Quando imaginamos o que aconteceu no passado do Brasil, um fantasma logo aparece na sala: o cruel e inescrupuloso coronel dono de latifúndios. Eis um personagem encravado na nossa memória, tão presente no imaginário brasileiro quanto o sertanejo pobre, o malandro carioca e a velhinha de Taubaté. Ao redor do latifundiário, toda o enredo teatral se organizaria: os escravos, os pequenos comerciantes, as prostitutas, toda a economia agrícola colonial “voltada para a exportação”, como dizem os livros didáticos. Afinal, quanto dessa figura é fantasia e quanto é história?
Como mostra o novo livro do Jorge Caldeira, História do Brasil com Empreendedores, a importância do latifundiário foi muito menor do que imaginamos. O personagem foi construído na década de 30 por Caio Prado, o primeiro historiador a enxergar o Brasil através do marxismo e suas estruturas de poder. Caldeira mostra que, apesar da força que o latifundiário ganhou depois de Caio Prado, ele foi um personagem lateral da história do Brasil. Não era tão poderoso, já que a terra valia muito pouco, quase nada. O que movia quase 90% da economia brasileira era o mercado interno, baseado em relações de pequenos comerciantes e empreendores. Esses personagens, mais distantes das relações de opressão que abriam os olhos dos marxistas, ficaram de fora do casting da história do Brasil. Apesar disso, eles tornaram a economia brasileira maior que a de Portugal já em 1800.
No Guia, eu cito estudos do historiador Bert Barickman que tomam o mesmo caminho. Analisando os registros de posses em vilas rurais ao redor de Salvador, o americano descobriu que a cena da casa-grande e senzala, com dezenas ou centenas de escravos, era raríssima. Só 4% deles viviam em fazendas com mais de 20 escravos. Em 59% dos casos, havia no máximo 4 escravos na casa – e uma boa parte de seus donos era formada por pardos ou negros alforriados.
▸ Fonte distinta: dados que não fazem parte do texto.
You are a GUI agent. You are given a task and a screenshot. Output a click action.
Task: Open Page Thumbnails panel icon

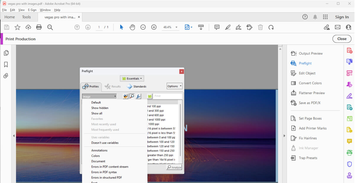point(6,53)
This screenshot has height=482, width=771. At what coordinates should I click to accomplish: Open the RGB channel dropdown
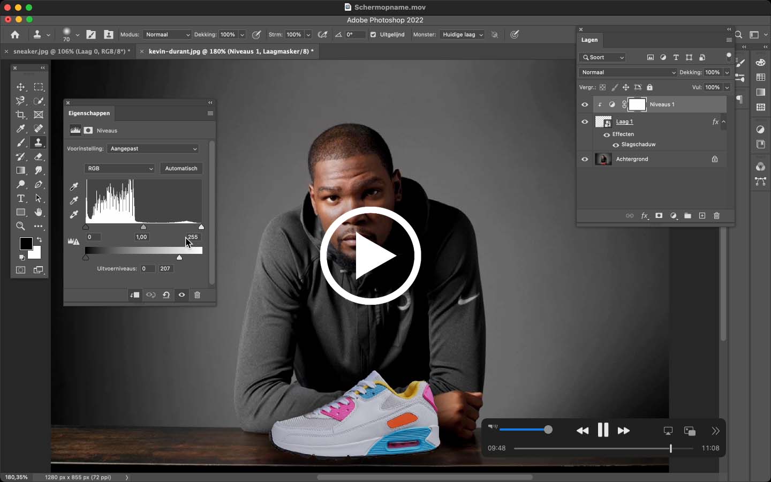pyautogui.click(x=119, y=168)
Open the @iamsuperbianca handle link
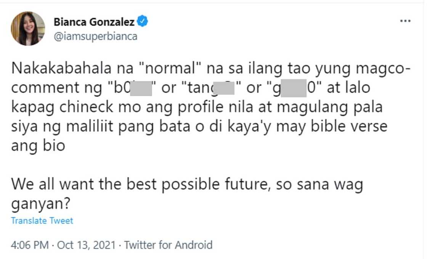The height and width of the screenshot is (259, 427). (95, 36)
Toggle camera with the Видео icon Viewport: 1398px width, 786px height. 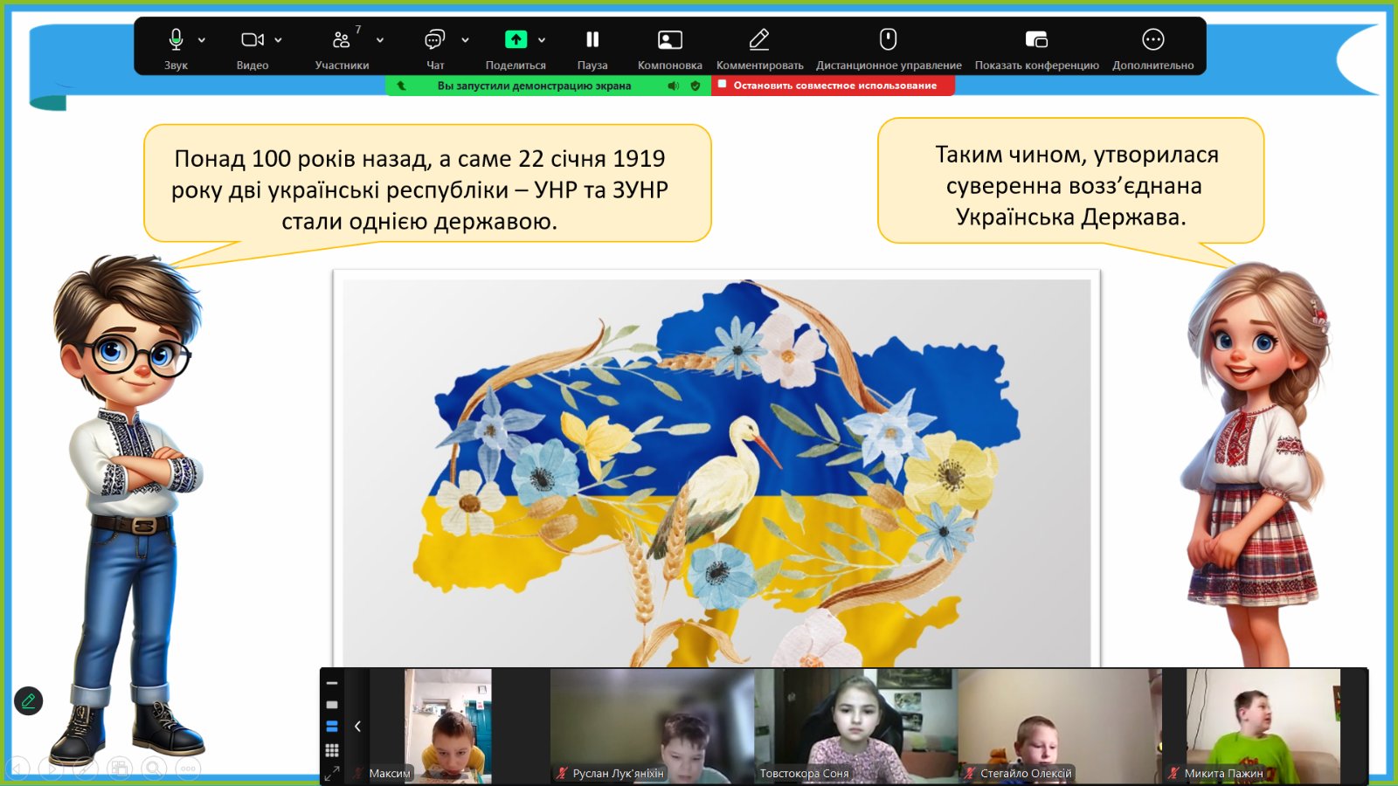click(252, 40)
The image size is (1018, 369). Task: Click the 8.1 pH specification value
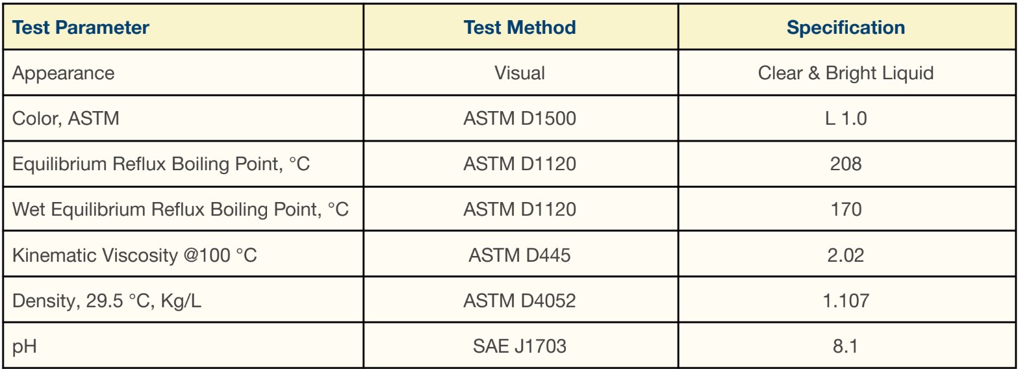pos(846,346)
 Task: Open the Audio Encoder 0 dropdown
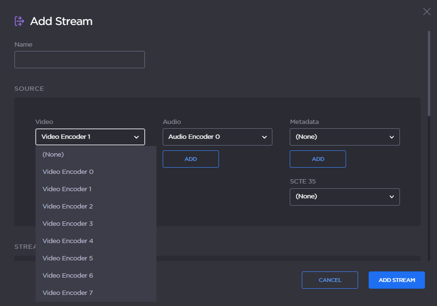[x=217, y=137]
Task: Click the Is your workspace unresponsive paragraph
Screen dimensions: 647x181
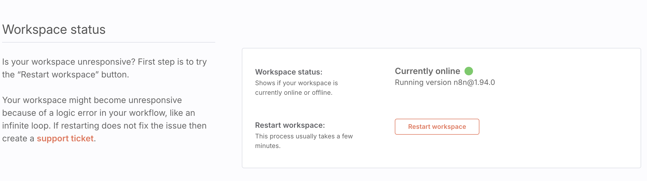Action: coord(104,68)
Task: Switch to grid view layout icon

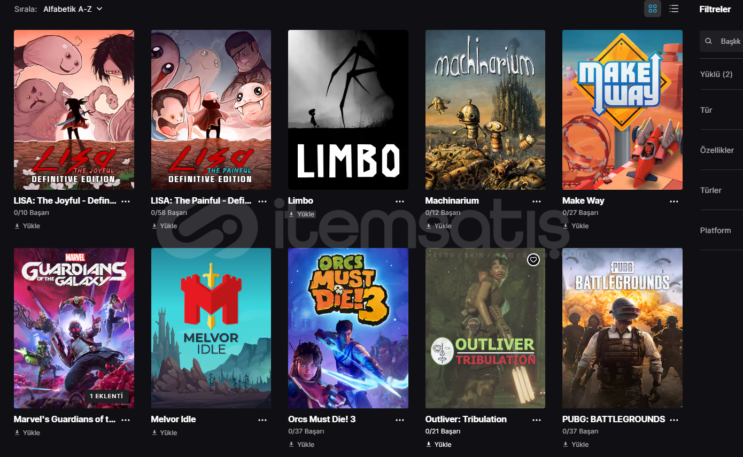Action: coord(652,9)
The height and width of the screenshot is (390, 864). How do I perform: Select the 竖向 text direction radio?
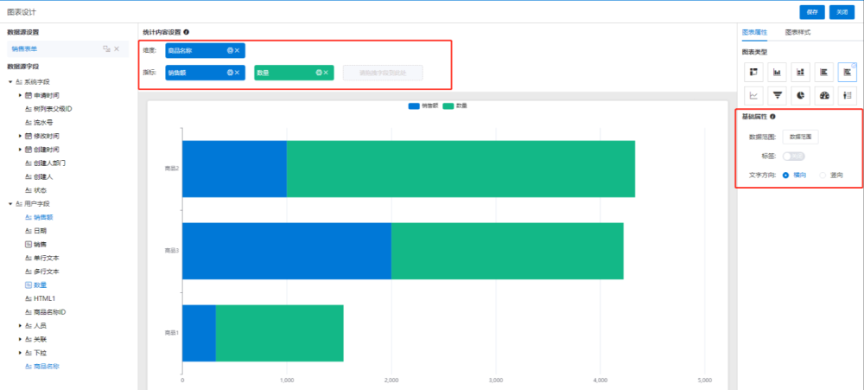coord(823,175)
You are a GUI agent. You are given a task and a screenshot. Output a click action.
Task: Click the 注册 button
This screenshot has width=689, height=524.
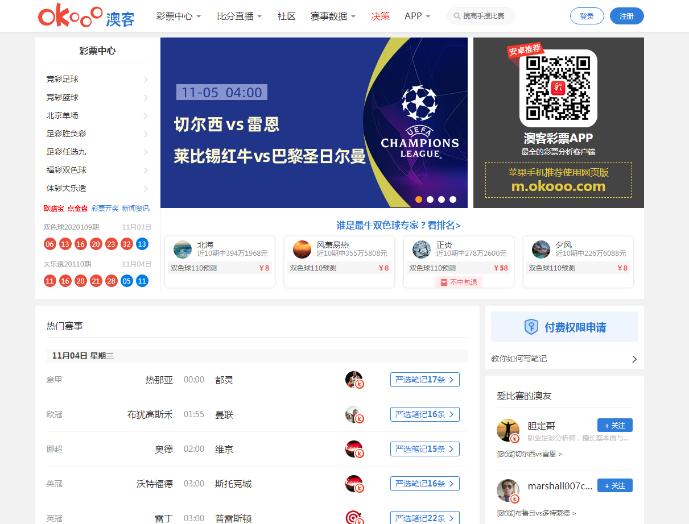626,16
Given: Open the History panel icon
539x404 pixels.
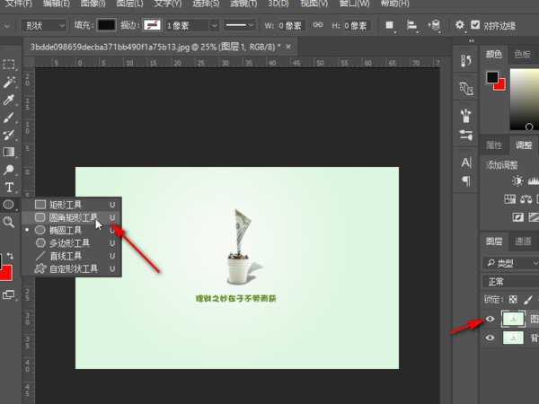Looking at the screenshot, I should pyautogui.click(x=466, y=62).
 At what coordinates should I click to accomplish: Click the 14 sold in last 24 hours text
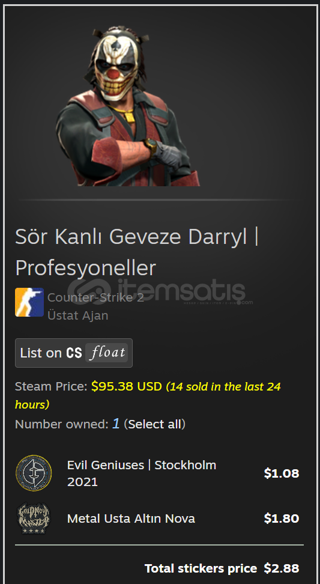148,395
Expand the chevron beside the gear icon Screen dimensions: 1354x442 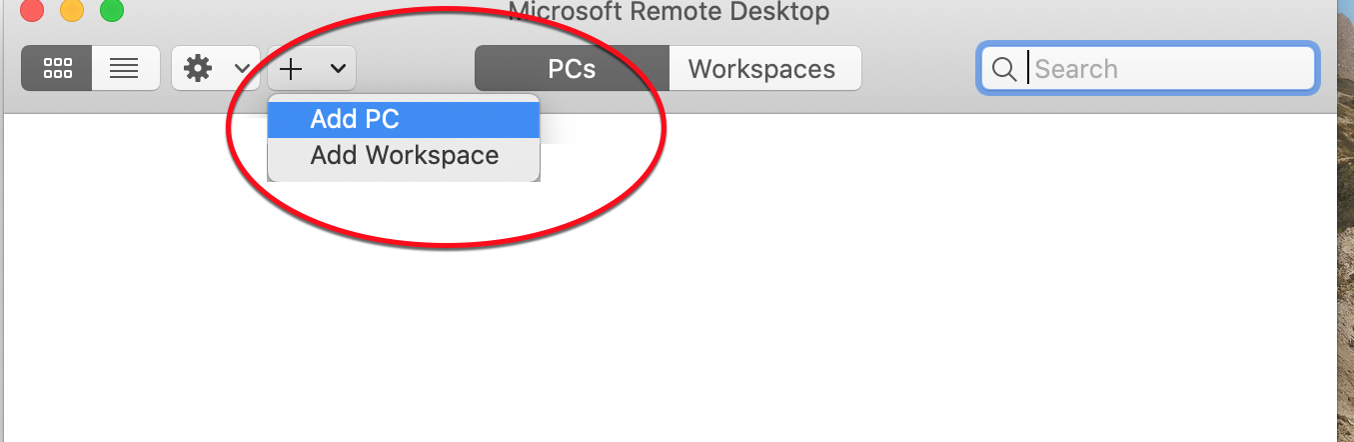pos(242,69)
Eu senti o choque entre o latifundiário imaginado e o real em 2005, quando fui pro meio da Amazônia cobrir a morte daquela freira americana, a Dorothy Stang. Depois de falar com as entristecidas colegas da freira, percebi que faltava encontrar com Bida, o proprietário de terras acusado de ser o mandante do assassinato. Pelos jornais, tinha lido que se tratava de um homem poderoso, um latifundiário que contratara um de seus capangas para matar a freira. Ao chegar à casa dele, levei um susto: tratava-se de uma tapera suja, sem vidros na janela, cheia de crianças barrigudas e bem menos equipada que a casa das freiras. Descobri ali que o tal coronel-latifundiário, assassino e inescrupuloso, era apenas um pobre qualquer.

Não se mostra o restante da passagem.